2

Why is it that calling an executable via subprocess.call gives different results to subprocess.run?

The output of the call method is perfect - all new lines removed, formatting of the document is exactly right, '-' characters, bullets and tables are handled perfectly.

Running exactly the same function with the run method however and reading the output from stdout completely throws the output. Full of '\n', 'Â\xad', '\x97', '\x8f' characters with spacing all over the place.

Here's the code I'm using:

Subprocess.CALL

result=subprocess.call(['/path_to_pdftotext','-layout','/path_to_file.pdf','-'])

Subprocess.RUN

result=subprocess.run(['/path_to_pdftotext','-layout','/path_to_file.pdf','-'],stdout=PIPE, stderr=PIPE, universal_newlines=True, encoding='utf-8')

I don't understand why the run method doesn't parse and display the file in the same way. I'd use call however I need to save the result of the pdftotext conversion to a variable (in the case of run: var = result.stdout).

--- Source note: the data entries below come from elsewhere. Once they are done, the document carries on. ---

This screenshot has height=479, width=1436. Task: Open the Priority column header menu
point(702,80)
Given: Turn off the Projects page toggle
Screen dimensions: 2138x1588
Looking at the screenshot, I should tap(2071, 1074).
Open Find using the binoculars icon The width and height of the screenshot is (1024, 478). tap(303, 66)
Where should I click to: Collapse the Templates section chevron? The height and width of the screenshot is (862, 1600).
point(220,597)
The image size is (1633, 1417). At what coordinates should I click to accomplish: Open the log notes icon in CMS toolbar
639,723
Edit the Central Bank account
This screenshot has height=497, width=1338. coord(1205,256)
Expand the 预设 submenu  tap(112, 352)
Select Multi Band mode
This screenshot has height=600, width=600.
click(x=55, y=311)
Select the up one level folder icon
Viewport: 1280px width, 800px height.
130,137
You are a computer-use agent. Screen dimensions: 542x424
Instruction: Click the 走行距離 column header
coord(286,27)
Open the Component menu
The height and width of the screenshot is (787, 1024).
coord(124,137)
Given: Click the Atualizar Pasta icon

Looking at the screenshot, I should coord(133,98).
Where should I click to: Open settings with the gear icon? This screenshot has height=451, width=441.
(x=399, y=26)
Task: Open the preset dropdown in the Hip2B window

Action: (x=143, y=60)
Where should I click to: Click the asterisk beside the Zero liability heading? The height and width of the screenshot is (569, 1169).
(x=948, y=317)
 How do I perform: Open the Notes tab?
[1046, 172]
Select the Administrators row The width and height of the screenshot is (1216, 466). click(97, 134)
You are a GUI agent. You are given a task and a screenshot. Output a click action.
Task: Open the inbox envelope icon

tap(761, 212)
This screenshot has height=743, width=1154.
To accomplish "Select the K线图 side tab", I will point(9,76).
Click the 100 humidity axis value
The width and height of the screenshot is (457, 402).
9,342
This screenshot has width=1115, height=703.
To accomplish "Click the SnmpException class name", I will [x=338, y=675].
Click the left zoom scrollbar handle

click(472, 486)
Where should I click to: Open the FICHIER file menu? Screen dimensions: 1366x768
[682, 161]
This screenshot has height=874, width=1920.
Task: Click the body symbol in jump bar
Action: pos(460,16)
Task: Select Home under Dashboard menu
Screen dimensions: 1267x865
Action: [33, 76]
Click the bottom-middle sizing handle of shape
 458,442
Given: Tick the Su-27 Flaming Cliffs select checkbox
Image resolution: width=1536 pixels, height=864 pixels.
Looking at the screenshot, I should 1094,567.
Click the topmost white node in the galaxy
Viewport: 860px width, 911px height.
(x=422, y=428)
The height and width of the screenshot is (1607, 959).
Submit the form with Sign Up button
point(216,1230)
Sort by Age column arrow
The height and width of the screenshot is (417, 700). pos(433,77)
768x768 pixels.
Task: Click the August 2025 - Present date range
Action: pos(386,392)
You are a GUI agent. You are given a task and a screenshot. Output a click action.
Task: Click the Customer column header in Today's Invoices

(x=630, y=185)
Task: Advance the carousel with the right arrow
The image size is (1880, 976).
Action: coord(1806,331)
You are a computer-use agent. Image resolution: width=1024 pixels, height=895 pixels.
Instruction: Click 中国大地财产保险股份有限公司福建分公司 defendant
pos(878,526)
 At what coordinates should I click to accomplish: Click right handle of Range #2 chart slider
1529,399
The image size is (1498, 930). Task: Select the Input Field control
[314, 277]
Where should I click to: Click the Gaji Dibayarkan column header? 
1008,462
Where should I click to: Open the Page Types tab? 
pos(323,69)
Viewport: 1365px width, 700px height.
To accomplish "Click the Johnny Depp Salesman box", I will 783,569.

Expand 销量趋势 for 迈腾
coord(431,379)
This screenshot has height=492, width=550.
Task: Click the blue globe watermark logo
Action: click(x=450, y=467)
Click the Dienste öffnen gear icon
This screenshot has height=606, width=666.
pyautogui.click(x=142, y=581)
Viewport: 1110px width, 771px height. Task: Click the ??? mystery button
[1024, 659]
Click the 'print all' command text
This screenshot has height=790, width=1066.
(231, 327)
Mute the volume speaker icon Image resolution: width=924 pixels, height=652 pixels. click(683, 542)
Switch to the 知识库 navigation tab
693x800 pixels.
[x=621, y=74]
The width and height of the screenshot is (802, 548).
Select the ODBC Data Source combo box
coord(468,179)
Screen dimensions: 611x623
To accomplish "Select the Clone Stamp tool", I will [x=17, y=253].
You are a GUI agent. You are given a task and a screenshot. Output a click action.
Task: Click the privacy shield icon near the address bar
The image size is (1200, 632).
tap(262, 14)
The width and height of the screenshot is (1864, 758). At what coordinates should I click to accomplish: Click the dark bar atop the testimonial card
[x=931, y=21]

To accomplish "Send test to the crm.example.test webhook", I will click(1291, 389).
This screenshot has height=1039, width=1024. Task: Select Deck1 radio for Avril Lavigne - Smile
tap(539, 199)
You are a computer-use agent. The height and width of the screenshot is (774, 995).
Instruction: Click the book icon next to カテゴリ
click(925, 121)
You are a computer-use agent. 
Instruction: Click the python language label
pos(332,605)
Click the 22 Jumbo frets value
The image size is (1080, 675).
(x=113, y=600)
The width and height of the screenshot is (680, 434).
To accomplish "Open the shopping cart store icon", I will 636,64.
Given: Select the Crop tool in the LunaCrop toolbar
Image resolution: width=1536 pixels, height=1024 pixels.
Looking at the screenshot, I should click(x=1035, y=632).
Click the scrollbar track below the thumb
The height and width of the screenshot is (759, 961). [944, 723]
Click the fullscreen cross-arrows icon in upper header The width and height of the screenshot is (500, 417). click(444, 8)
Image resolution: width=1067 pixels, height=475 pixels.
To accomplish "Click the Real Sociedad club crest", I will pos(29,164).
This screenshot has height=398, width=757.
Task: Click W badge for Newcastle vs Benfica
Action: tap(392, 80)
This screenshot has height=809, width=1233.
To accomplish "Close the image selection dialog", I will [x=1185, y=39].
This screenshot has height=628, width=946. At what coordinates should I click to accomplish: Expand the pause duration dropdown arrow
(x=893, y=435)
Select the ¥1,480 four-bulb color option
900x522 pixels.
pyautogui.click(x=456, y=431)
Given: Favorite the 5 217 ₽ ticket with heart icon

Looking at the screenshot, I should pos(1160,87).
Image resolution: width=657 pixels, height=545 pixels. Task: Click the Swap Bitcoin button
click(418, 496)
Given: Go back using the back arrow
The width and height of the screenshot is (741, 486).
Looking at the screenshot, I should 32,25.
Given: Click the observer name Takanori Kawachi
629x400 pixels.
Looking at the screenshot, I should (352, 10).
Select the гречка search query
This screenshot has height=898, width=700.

I can go through and just identify all the unicode it's not picking up in run and strip it out but I figure there must just be some encoding / decoding settings that the run method changes.

EDIT

Having read a similarly worded question - I believe this is different in scope as I'm wanting to understand why the output is different.

lawson
  • 377
  • 1
  • 13
  • Possible duplicate of [What's the difference between Python's subprocess.call and subprocess.run](https://stackoverflow.com/questions/40697583/whats-the-difference-between-pythons-subprocess-call-and-subprocess-run) – Valentino Jan 31 '19 at 14:14
  • 1
    Why do you set universal_newlines to True when you use run ? You let it to its default value (aka None) with call, which might explain the output difference – Viper Jan 31 '19 at 14:17
  • @Viper - I should have mentioned I've tried adding these options to see if this preserves formatting. I've run it with just the stdout=PIPE but the only real difference is that it clears up a bit more of the unicode characters with universal_newlines=True enabled. So better with but still not giving the same output as with call. – lawson Jan 31 '19 at 14:21

1 Answers1

1

I've made some tests.

Are you printing the content on the console? Try to send the text in a text file with subprocess in both cases and see if it is different:

result=subprocess.call(['/path_to_pdftotext','-layout','/path_to_file.pdf','test.txt'])

result=subprocess.run(['/path_to_pdftotext','-layout','/path_to_file.pdf','test2.txt'])

and compare test.txt and test2.txt. In my case they are identical.

I suspect that the difference you are experiencing is not strictly related to subprocess, but how the console represent the output in both cases.

As said in the answer I linked in the comments, call():

It is equivalent to: run(...).returncode (except that the input and check parameters are not supported)

That is your result stores an integer (the returncode) and the output is printed in the console, which seems to show it with the correct encoding, newlines etc.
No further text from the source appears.